In those days news was anything but instantaneous.   An ordinary person’s death was known only through an obituary notice or by word of mouth.  The letters that mom received were from people with whom my father had business dealings over the course of his lifetime.  In some cases they had been written by individuals who had not dealt with dad for over twenty years.  But they remembered him and cared enough to take the time to share their thoughts with my mother.

There was a theme to these letters.  In essence they all said “Your husband was a wonderful man and a friend.  Whenever I placed an order with him I knew that he was going to take great care of me.  I knew that I could count on his word being as good as gold – if not better.  He was a gentleman and a kind human being.  I grieve with you for your family’s loss.”

The letters started to trickle in – and then as the word spread they arrived in greater number, increasing day by day – to the point where the letter carrier had to bind them together with rubber bands and leave them with the building superintendent as they were too thick to put in our mailbox.  All those good wishes from so many strangers – each well-intentioned and each so painful for mom to read. 

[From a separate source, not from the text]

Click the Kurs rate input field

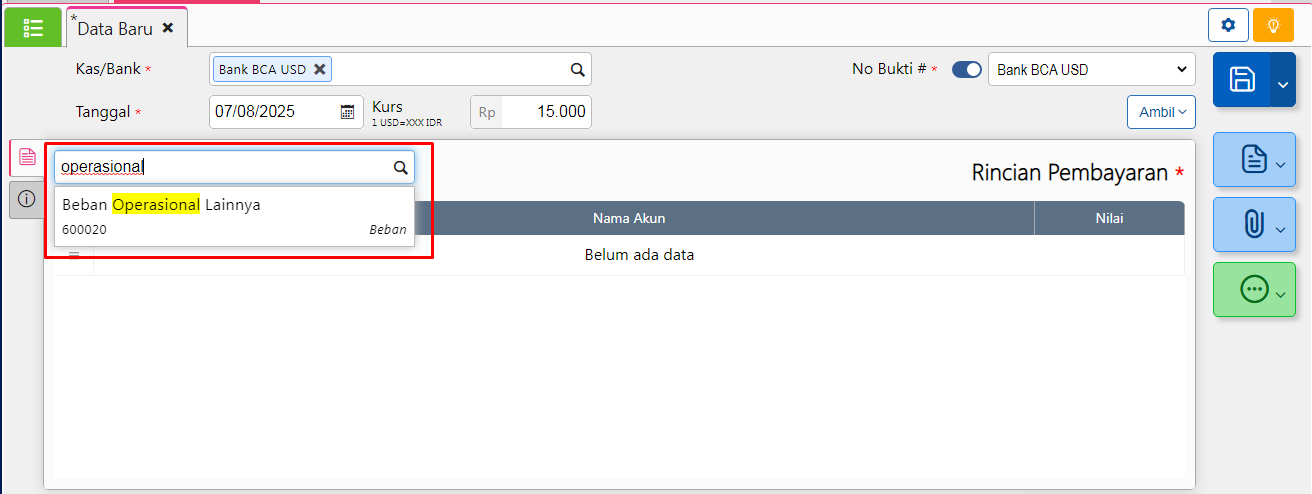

Well this was many years ago – long before the internet had come into being.  As a matter of curiosity I went to Google and typed in dad’s name.  Nothing was returned by the search – other than some suggestions that I might try this or that spelling or did I mean this?  I guess I wasn’t really surprised at the result.

We live in an age where we measure our prestige by how many people click the “Like” or “Friend” buttons on the social networks.  We have lost an understanding of the distinction between quantity and quality.  We equate being accepted or admired by large numbers of people as a validation for our lives – rather than taking the responsibility to validate our lives through our words and deeds.  We have lost the meaning of caring and sharing and loving.  We have surrounded ourselves with the trivial and have excluded from our hearts those things that are of true importance.

In this context, I am grateful that my internet search yielded no results for my father.  I learned things of far greater value from him than I was ever taught in school.  And I will never believe that this kind and loving man was “a person of no importance.”